## Task requirements
a. In the FAQ on language models, which pairs are set against each other in the headings that use "vs."?
b. What context window size does the FAQ on language models advise choosing?
c. Carry on the FAQ on language models from its last line.

## Exercise passage
8. Frequently Asked Questions (FAQ)

Does the model really “understand” what I say?
No – not in the human sense. It plays a probability game: given the text so far, guess the next token. But because it’s trained on massive data, that guess is often useful and looks like understanding.

Is a bigger context window always better?
Usually yes, but bigger means higher cost and slower responses. Choose the smallest window that comfortably fits your task.

RAG vs. larger context window – which one wins?
They’re different tools. A larger window lets you dump in raw data. RAG retrieves only what’s relevant. You can combine both: use RAG to cut costs and speed up responses, even when the window is large.

Is prompt engineering dead?
Not dead, but the bar has dropped. Most people already know the core rule: be clear and specific. No need for esoteric “spells”.

Tool vs. MCP – what’s the difference?
A tool is the actual function (e.g., “get weather”). MCP is a standard that says how to write and call tools. With MCP, you write once and use everywhere.

Agent vs. regular chat model – what’s the difference?

## Extracted entries

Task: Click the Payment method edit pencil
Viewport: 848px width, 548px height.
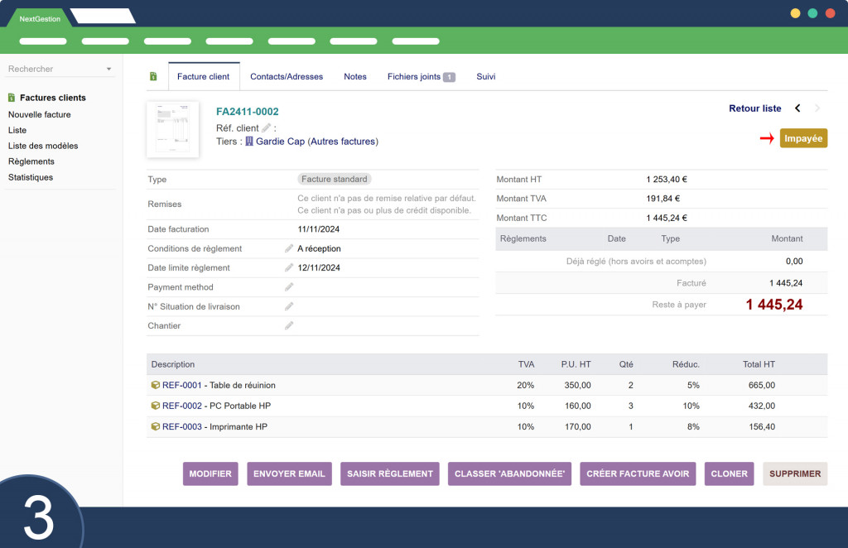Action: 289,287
==
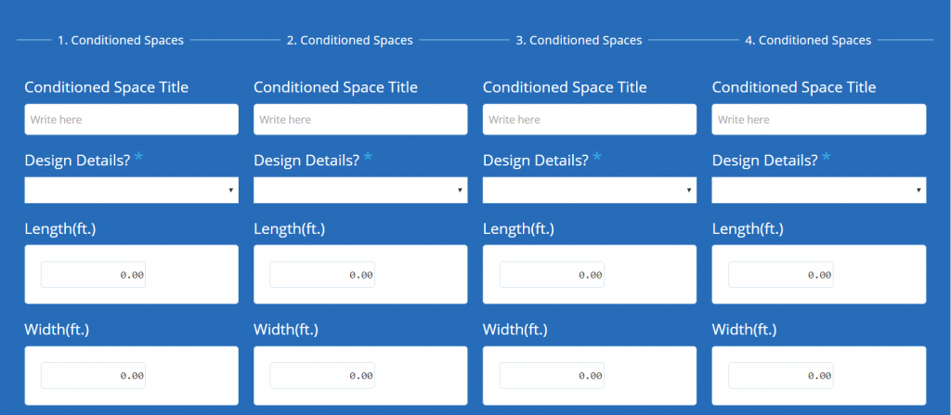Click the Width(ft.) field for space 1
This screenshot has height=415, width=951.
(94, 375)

## Answers for each item
a. RAG and a larger context window; a tool and MCP; an agent and a regular chat model.

b. The smallest window that comfortably fits your task.

c.
A chat model replies to one message at a time. An agent plans, uses multiple tools, and persists until the whole job is finished. It’s more like a junior assistant than a conversational partner.

Do I need to code to create an Agent Skill?
No. A skill is a Markdown file written in plain language. You describe the goal, steps, rules, and output format. The agent reads that file and follows it.


Final Thoughts

Once you truly understand LLM, token, context, prompt, tool, MCP, agent, and agent skill – the constant stream of new AI products and buzzwords stops being mysterious.

Smart coding assistants, automated support systems, AI agents – they all run on the same set of underlying principles. Technology moves fast, but the fundamentals are stable. Learn this framework, and you’ll be equipped to understand whatever comes next.